その緑色のボタンを押したら最後、貴方のアドレス帳は NHN Japan社に送信されてしまいます。 NHN Japan社 は復号化が出来ない暗号化を行なっていると言っていますが、これは関係ありません。 私が言いたいのは、「ユーザの意識のないアドレス帳送信」が悪いということです。

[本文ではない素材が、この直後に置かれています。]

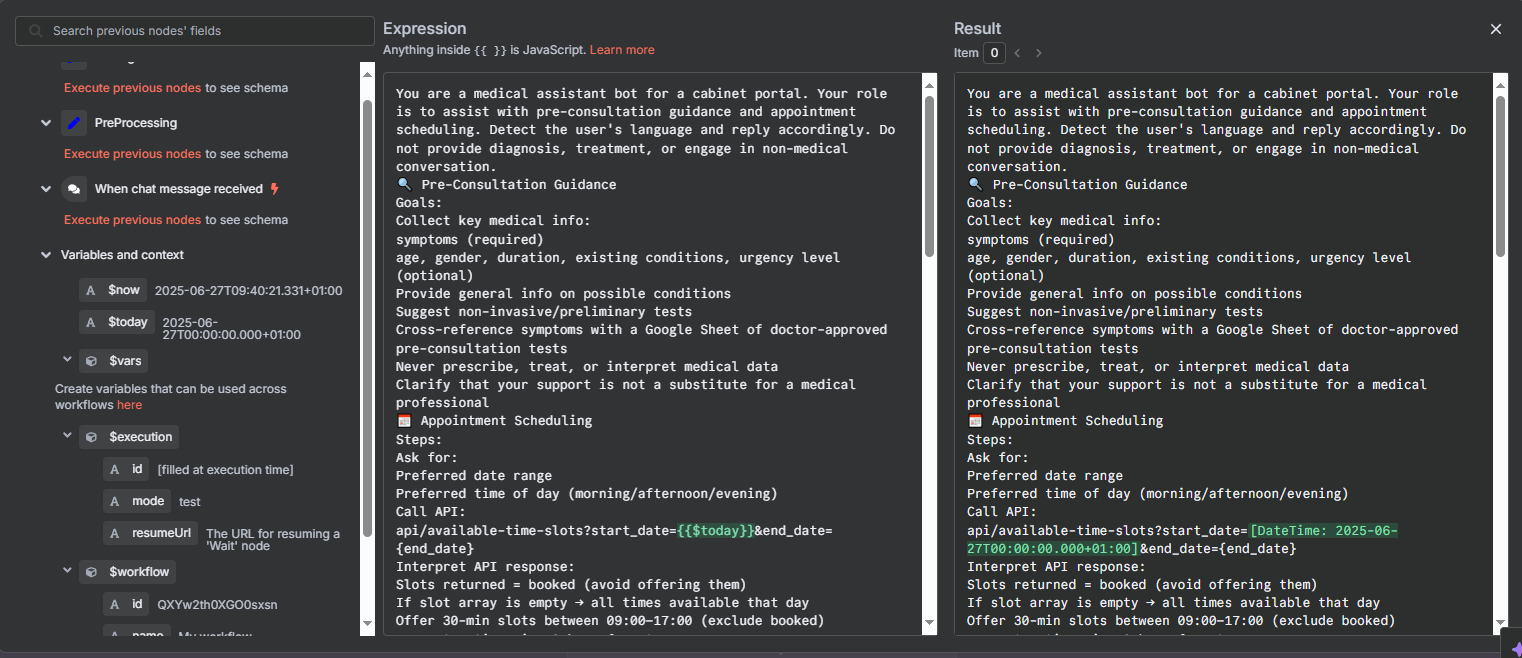The image size is (1522, 658).
Task: Collapse the $workflow variable group
Action: 68,572
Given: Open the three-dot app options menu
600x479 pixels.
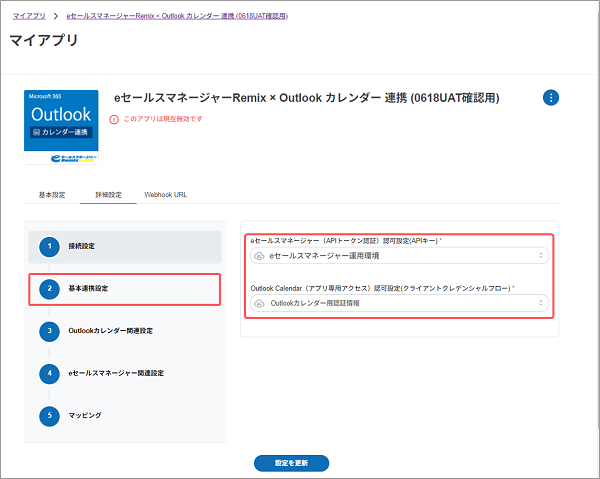Looking at the screenshot, I should (551, 97).
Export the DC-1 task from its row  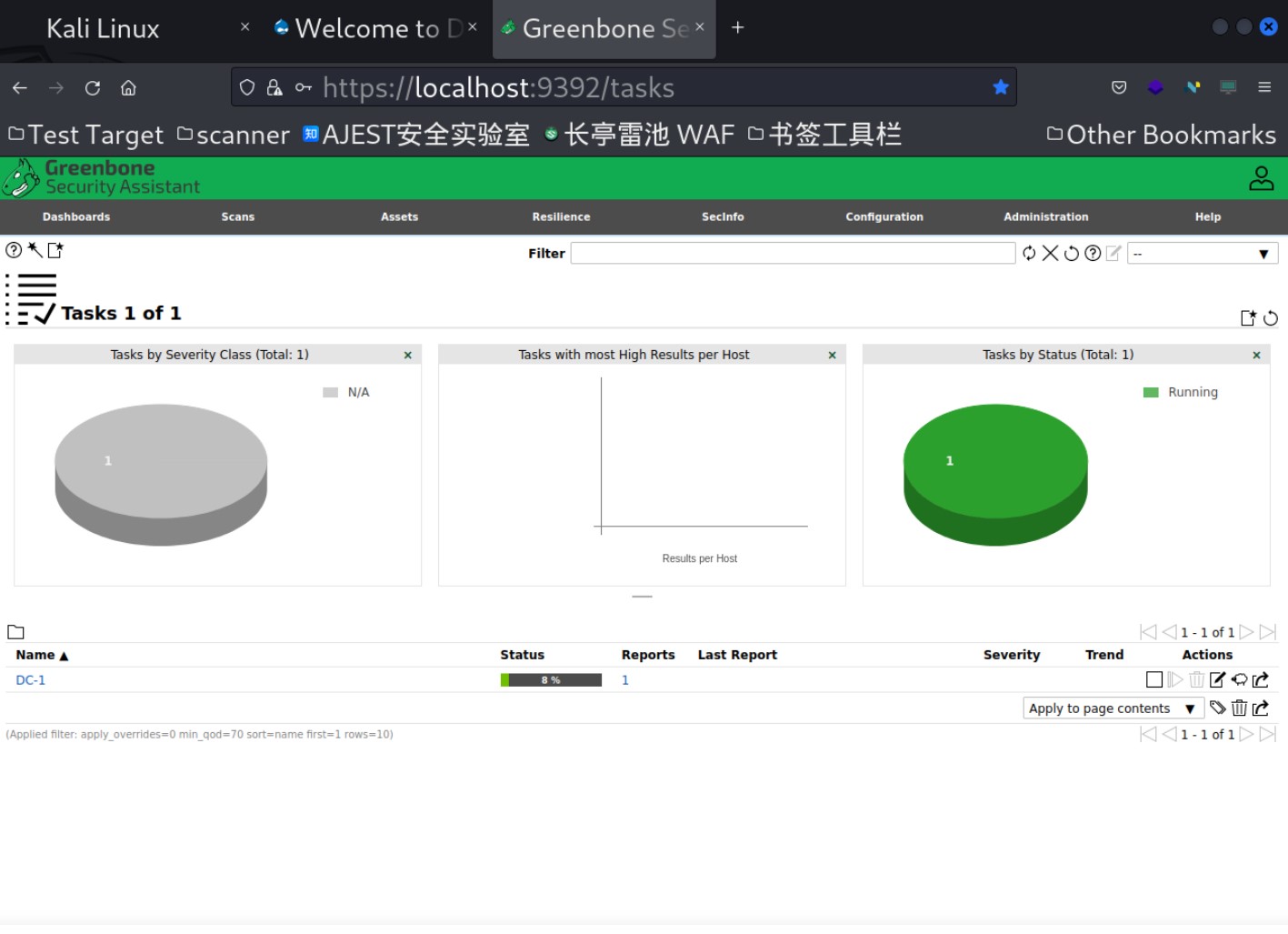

小さい字でびっしりと書かれた、法律家を満足させる文章を提示すれば、裁判などでは勝てると思います。 でも、本当の顧客満足につながるでしょうか? 私は違うと考えます。 取り扱うユーザが納得できる物こそ真の顧客満足につながります。

大丈夫だから、緑色のボタンを押せばいいんだよ! もダメです。 ユーザが理解して納得の上に操作出来る環境づくりが大切です。

2012年3月7日にインタフェースを大幅改善したとNHN Japan社から連絡を受けました。 しかし、無意識にユーザから電話帳を取り上げるインタフェースには変わりありません。


これを見てどう思いますか?

まずは、愛らしいくまの絵で安心させて、新規登録という緑色のボタンを押すことを誘導。


なんか小さい字で思考停止をさせて、また緑色のボタンを押すように誘導。 二回緑色のボタンを押すことによって、潜在意識下に緑を押せば解決だと意識付ける。
ちなみに、この小さい字には法律用語とIT専門用語満載の素敵な文章が書かれています。



これがメインイベント、灰色の「今は利用しない」という選択肢があるが、なんだか利用できない雰囲気がある。 また、繰り返し緑色のボタンをタップする事に慣れているので、「アドレス帳を利用する」というボタンをタップする人が多いと思われる。

これで NHN Japan社に貴方の電話帳が送信されます。


確かにNHN Japan社は免責されます

Naver LINEのブログで「LINEはApple社の「端末のアドレス帳無断利用禁止」声明を歓迎します」と声高々に宣言しています。確かに、今回のアプリ修正では、アドレス帳を送る前に法律文書とIT用語満載の規約書が提示されています。 ここで、緑色のボタンをタップしてしまうことはユーザはNHN Japan社に同意したことになりNHN Japan社としての責任は免責されます。 でも、これってユーザを守っているのでなくNHN Japan社を守っているだけでは無いでしょうか? 声高々にアドレス帳無断使用禁止を宣言していても、結局はユーザの知らない間に端末のアドレス帳を抜かれています。


よく考えてみれば変

何故、最初の利用登録でアドレス帳の送信を求めるのだろうか疑問です。 アドレス帳送信の機能は「オプション」や「設定」という項目で行い、ユーザが能動的に行うようにするべきだと考えます。

更に

アドレス帳を登録する場合に以下を明確にするべきである

  1. 送信する電話帳レコードを明示的に選択させる
  2. レコードを選択したら、以下に同意させる
  • 送信する電話番号、メールアドレスの持ち主の同意を得ているか
  • 貴方の所属する会社の業務中に得た情報の場合、失業のリスクがあること
です。 ここまでして、本当に個人情報を守っていると言えるのではと私は考えます。